A study, published in JAMA Network Open, has used data from the Victorian Cancer Registry between 1986 and 2013 to argue that improvements in therapy rather than screening have been the driver for reductions in breast cancer mortality.

The study, led by Professor Robert Burton from Monash University’s School of Public Health and Preventive Medicine, analysed data including cancer stage at diagnosis from more than 76,000 women with invasive breast cancer.

It found crude incidence rates of all stages of breast cancer increased across the study period.

“Crude incidence of advanced stages III/IV breast cancer increased by 96% from 12.2 to 23.9 per 100 000 women from 1986 to 2013, ruling out a direct association of mammographic screening with breast cancer mortality,” the study authors said.

It also found that uptake of adjuvant treatment for early breast cancer increased significantly between 1986 and 1999.

“When analyzed using EBCTCG 2005 data for adjuvant tamoxifen therapy and EBCTCG 2012 data for adjuvant anthracycline and cyclophosphamide therapy as described previously, the 1999 adjuvant therapy uptake can account for the entire 30% decline in Victorian crude breast cancer mortality after 1994.”

“Unfortunately, often overlooked in evaluating mammographic screening is the extent to which improvements in adjuvant therapy given after surgery for EBC have reduced the potential of screening mammography to have a direct effect on breast cancer mortality.”

Professor Burton also referenced previously published work which found the harm of overdiagnosis from breast cancer screening outweighs any mortality benefit by 15 to 1.

“This analysis of cross-sectional studies showed no downstaging of breast cancer by mammographic screening, which suggests that persistence with BreastScreen Victoria may continue to expose Victorian women to unnecessary morbidity and mortality.”

“We found that adjuvant therapy accounted for the observed 30% mortality decline; given this finding, we propose that BreastScreen should be terminated,” the study concluded.

However medical oncologist Professor Dorothy Keefe, CEO of Cancer Australia, told the limbic that the bulk of the evidence suggested otherwise.

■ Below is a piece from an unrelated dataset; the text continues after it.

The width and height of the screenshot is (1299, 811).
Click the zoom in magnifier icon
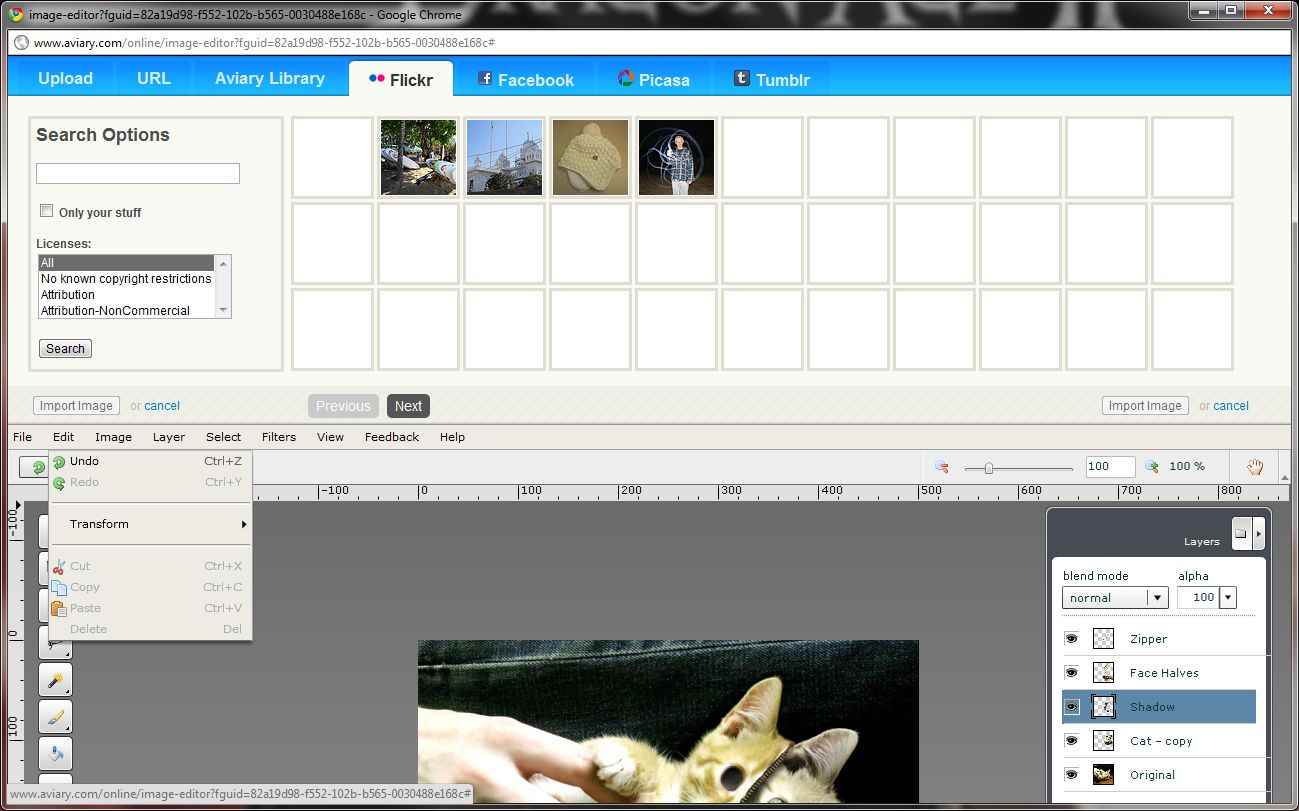tap(1152, 466)
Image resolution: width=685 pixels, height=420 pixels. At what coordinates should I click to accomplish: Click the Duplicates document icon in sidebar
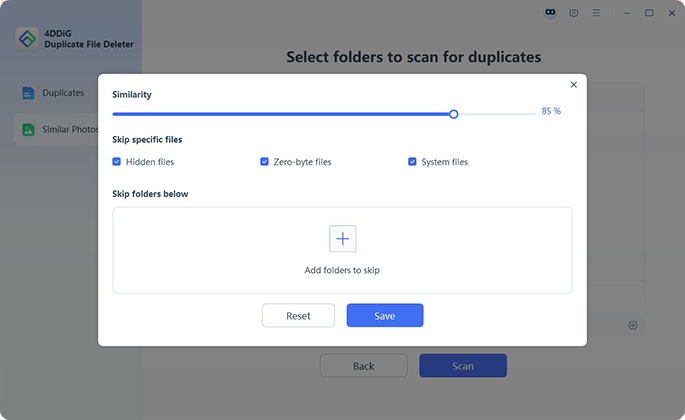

“The really important and positive thing for breast cancer patients is that breast cancer mortality has fallen so significantly over the last 30 years,” she said.

“The problem with this study is that it is a secondary analysis, it wasn’t a planned analysis, it has some methodological issues and it is very keen to ascribe all of the benefit to treatment and none of the benefit to screening when it is probably not possible to absolutely define how much is from which.”

Professor Keefe said advocating to terminate the BreastScreen program was a very strange position to hold.

“The BreastScreen program is a very loved program in Australian and women are reassured because you know it is difficult to find a lump very early and a mammogram helps do that and women are very happy with and well cared for in the program.”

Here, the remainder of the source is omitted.